İ’tikâdî mes’elelerde, farz-ı ayn olsun; farz-ı kifâ-ye olsun, bu mes’elelerin ilminden vâcib olanlarını bilmemek haramdır. Farz-ı kifâye olarak bilinmesi vâcib olan bir şeyi, insanlardan, hiçbirinin bilmemesi, haramdır. Bir şeyin ilmi ya’ni bilinmesi vâcib değilse, onun cehli ya’ni bilinmemesi haram değildir.

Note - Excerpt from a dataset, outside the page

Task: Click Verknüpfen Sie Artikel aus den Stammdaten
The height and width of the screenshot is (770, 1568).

Cehl-i basîtin tedâvî edilmesi, insanı küfre götüren ve onu hayvandan da daha aşağı kılan gaileleri (engelleri) ber taraf edilmesi, ancak âyet ve hadîslere dayanan ilmi öğrenmekle mümkün olacaktır.

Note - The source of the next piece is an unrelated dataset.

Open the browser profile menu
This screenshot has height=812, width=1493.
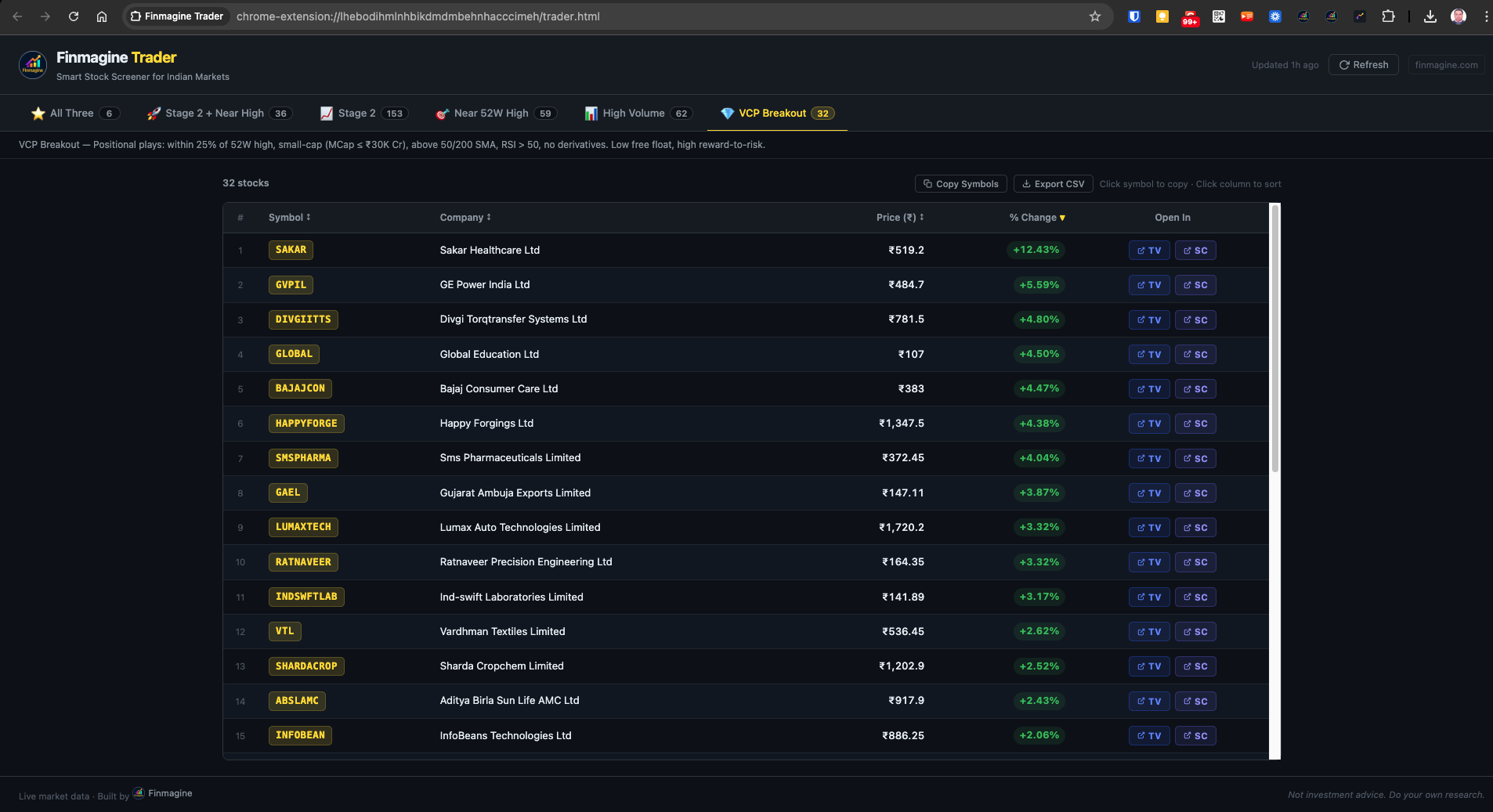point(1459,16)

Bazen insan için aklî delillerin zıddlığı sebebiyle bir cehalet hâsıl olur ki ona şaşkınlık adı verilir. Bu şaşkınlığa şekk (şübhe, zann), tereddüd veya tevakkuf (durma, bekleme) da denilir. O hâlde bunun ilâcı da aklî kaidelerin mümâresesi, müdâhalesi (devreye sokulması)dır. Bu yüzden de aklî ilimlerin öğrenilmesi, bazı ulemâya göre kifâye üzere vâcib; bazı ulemâya göre de farz-ı ayn telakkî olunmuştur. Aklî ilimlerden maksâd; meânî, usûl, cedel ve benzerleridir. Kelâm, felsefenin hikmetine her ne kadar aslında yasak ise de bir arızdan dolayı mubah olabilir.

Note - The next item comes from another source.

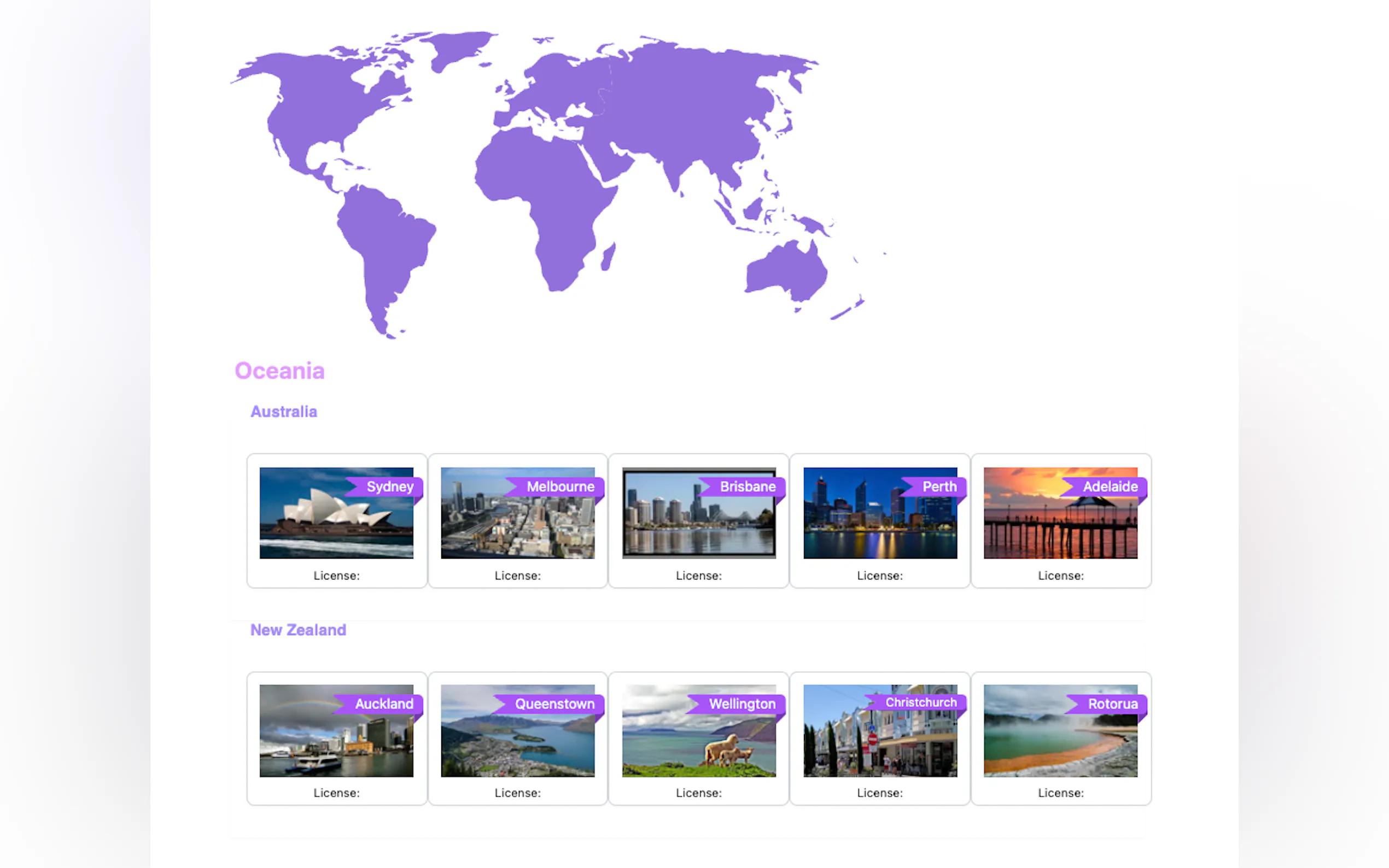Image resolution: width=1389 pixels, height=868 pixels.
Task: Click the Oceania heading
Action: click(279, 371)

Birbirine zıdd görünen iki delîlin târihinin ve tercihinin mücerred ma’nâda bilinememesiyle ve tevakkufun lüzumunun gereği açıktır. Denilmiştir ki iki delîlin târihinin ve tercihinin birleştirilmesi mümkün olmazsa iki delil terk olunur. Kitâbdan sünnete dönülür. Sünnetten de sa-hâbî (r.a.)’ün görüşlerine dönülür. Ondan da kıyâsa veya o ikisinden kalbin kendisiyle şâhid olduğu şeye dönülür.
(Hz. Muhammed Mevlânâ Ebû Saîd Hadimi (k.s.), Berîka Tercemesi 2. c., 416-418. s.)